I’m with you on the technology issue. Jaron Lanier is a voice of skepticism I’ve found compelling, and as a pioneer in VR he speaks from direct experience. Many years ago in his introduction to Cybernetics Norbert Wiener warned that the new field is a system of control and if society did not use the new technology properly it could lead to great danger. It seems to me that we’ve arrived at that point.

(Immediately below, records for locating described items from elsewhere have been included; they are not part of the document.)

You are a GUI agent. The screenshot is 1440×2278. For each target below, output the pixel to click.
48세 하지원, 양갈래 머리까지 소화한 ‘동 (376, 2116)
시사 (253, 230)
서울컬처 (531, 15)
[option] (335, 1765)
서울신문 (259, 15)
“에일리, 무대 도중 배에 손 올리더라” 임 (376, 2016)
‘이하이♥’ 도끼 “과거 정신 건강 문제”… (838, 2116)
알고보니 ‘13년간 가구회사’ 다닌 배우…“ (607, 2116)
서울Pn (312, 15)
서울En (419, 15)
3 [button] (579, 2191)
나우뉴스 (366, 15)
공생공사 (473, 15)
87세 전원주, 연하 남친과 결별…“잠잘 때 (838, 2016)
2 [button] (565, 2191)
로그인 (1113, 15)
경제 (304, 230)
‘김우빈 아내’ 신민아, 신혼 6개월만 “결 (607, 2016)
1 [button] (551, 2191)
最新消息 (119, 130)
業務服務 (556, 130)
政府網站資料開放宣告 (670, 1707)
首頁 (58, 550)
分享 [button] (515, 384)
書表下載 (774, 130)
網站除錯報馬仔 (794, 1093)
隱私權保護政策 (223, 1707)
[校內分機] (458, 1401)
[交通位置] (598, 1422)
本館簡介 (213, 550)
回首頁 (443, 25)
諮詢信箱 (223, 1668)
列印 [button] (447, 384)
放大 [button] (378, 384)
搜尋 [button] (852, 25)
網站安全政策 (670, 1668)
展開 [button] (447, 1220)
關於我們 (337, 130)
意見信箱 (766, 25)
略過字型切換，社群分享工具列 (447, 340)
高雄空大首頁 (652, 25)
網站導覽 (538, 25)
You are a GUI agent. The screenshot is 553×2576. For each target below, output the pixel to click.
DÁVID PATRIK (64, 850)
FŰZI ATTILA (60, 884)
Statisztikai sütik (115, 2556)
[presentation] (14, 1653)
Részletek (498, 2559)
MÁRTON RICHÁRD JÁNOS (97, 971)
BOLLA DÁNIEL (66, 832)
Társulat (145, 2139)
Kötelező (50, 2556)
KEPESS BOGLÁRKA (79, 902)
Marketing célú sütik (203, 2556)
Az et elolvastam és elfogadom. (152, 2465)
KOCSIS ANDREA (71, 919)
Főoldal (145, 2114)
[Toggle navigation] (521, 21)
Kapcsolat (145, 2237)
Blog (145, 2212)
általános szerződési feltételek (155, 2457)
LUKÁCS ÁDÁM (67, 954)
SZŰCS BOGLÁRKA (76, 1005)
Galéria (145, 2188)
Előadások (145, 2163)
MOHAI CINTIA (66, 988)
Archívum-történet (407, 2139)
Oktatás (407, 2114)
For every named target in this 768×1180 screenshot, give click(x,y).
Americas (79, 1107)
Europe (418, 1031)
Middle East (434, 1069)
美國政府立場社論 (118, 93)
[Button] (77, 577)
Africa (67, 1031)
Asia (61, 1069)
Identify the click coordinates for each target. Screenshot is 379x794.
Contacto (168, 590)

It was a little eerie to read your last chapter of Politics and the Occult, and sad to see where we’ve come to after nine years. I believe you made a distinction there that’s quite interesting: the tension between being and becoming. I’m thinking of this in connection to Eliade’s duality of sacred and profane space. When one group’s being is threatened by another’s becoming, and vice versa, then some very intense hostility of an almost religious quality may arise (such as Trump voters versus Silicon Valley, or the now-erupting me too movement). Too complex for me to articulate in this space, but you’ve given me much to think about.
Also, you mentioned briefly that William Irwin Thompson was influenced by Schwaller de Lubicz. Could you direct me to something specific?